Extracted records:
________
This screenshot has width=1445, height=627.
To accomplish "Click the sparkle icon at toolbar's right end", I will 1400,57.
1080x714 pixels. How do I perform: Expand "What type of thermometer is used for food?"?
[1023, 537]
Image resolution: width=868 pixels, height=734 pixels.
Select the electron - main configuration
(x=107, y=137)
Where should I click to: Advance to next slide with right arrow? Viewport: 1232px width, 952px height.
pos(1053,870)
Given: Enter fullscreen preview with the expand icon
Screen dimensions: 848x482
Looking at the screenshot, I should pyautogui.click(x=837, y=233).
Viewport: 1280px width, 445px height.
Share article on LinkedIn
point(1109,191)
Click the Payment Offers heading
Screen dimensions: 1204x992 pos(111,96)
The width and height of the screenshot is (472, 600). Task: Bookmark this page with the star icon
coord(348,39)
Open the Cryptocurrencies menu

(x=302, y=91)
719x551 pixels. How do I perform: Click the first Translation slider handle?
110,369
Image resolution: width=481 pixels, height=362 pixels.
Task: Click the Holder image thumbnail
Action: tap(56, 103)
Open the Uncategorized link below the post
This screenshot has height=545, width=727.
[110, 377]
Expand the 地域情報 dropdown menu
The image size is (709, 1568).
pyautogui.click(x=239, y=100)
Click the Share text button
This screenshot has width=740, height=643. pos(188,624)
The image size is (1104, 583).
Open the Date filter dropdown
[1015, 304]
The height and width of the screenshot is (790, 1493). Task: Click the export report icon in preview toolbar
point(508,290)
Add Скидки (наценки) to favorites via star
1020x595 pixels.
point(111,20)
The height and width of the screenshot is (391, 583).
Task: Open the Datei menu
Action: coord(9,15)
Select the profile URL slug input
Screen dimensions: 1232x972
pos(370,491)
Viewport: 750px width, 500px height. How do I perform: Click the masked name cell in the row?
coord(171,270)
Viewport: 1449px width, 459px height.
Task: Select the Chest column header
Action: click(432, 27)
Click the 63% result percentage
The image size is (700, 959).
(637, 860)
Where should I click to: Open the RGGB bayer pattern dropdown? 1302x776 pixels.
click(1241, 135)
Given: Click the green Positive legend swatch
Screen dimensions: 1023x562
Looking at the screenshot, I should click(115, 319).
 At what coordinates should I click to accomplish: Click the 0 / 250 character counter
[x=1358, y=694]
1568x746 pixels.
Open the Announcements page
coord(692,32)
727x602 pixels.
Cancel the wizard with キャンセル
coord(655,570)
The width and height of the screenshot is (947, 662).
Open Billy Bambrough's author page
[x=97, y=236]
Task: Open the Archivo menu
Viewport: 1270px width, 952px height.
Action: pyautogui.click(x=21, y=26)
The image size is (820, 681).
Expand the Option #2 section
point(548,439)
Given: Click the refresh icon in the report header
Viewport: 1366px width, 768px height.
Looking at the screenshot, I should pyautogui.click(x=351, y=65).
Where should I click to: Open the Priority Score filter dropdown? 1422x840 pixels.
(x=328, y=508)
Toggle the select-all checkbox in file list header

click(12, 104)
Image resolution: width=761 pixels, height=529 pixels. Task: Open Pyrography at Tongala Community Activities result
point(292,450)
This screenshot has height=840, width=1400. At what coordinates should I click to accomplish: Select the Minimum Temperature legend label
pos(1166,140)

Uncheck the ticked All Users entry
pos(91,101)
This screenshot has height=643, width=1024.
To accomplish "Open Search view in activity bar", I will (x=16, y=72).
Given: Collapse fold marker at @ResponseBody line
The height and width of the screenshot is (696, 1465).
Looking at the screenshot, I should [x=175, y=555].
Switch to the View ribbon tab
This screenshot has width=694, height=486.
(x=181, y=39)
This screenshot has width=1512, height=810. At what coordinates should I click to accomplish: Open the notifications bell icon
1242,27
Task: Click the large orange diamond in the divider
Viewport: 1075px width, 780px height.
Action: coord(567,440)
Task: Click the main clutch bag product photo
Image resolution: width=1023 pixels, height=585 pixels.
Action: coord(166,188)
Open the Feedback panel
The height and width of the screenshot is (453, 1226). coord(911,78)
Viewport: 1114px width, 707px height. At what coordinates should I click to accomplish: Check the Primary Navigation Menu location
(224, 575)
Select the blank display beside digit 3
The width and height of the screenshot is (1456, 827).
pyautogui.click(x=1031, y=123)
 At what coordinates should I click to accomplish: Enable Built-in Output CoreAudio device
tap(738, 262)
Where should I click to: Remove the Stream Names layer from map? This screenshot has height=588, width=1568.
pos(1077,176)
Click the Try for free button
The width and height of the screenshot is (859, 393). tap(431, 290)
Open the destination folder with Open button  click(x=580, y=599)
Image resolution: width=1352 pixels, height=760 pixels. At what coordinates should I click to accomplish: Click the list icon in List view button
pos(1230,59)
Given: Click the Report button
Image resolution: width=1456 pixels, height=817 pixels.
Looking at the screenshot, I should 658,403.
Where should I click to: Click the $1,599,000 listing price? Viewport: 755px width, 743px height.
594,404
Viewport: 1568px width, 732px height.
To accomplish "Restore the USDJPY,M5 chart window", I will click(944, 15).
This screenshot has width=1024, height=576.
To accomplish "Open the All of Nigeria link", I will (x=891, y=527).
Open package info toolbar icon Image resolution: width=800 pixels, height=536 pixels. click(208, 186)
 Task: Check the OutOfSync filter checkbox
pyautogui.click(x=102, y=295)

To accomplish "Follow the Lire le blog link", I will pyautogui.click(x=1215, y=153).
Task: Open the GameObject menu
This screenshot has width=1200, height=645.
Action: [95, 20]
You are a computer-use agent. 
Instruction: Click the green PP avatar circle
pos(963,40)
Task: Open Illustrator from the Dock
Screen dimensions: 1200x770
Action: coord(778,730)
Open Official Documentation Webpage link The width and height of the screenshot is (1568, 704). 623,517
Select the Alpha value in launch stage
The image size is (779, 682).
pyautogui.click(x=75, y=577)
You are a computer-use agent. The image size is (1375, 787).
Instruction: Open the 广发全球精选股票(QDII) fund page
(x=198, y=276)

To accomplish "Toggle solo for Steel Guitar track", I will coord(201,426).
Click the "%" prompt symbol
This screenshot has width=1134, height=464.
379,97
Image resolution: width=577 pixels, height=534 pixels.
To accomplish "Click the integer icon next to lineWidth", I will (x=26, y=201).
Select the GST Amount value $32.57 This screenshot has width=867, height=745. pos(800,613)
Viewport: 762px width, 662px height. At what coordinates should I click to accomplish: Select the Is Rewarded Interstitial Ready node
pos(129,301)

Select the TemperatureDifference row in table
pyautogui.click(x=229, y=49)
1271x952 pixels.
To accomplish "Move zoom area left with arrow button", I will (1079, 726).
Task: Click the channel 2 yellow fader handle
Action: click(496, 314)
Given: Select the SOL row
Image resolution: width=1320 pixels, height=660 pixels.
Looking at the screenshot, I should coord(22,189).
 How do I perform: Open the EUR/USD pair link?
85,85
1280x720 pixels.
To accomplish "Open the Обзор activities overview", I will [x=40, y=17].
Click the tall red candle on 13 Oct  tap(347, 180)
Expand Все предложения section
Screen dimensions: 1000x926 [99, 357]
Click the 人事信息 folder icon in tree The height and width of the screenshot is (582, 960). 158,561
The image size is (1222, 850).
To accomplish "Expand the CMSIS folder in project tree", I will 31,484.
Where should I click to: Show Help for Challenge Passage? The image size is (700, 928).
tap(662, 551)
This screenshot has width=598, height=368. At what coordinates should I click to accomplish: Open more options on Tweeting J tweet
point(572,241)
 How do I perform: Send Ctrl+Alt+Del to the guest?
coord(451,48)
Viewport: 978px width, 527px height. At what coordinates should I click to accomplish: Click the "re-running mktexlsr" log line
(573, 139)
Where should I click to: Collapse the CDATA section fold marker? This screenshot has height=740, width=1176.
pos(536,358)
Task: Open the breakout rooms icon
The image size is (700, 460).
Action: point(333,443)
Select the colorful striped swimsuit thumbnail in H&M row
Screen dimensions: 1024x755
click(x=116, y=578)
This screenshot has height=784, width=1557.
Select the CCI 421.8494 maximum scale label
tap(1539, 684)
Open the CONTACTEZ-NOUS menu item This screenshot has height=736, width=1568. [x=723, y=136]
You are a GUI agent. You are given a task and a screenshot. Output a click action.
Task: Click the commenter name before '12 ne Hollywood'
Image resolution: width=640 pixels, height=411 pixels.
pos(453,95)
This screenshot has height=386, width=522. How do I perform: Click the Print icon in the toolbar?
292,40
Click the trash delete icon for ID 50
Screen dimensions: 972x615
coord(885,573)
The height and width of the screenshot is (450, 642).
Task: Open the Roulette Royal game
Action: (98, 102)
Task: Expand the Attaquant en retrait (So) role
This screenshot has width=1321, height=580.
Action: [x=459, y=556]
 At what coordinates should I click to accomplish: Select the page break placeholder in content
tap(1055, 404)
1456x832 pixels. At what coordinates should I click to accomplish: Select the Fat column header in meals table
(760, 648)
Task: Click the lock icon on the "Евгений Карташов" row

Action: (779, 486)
________
- Assignment -
Each line from the one containing "1456x832 pixels. At" to the end of the entries above should be copied exactly, and no other line.

- Exercise answer -
1456x832 pixels. At what coordinates should I click to accomplish: Select the Fat column header in meals table
(760, 648)
Task: Click the lock icon on the "Евгений Карташов" row

Action: (779, 486)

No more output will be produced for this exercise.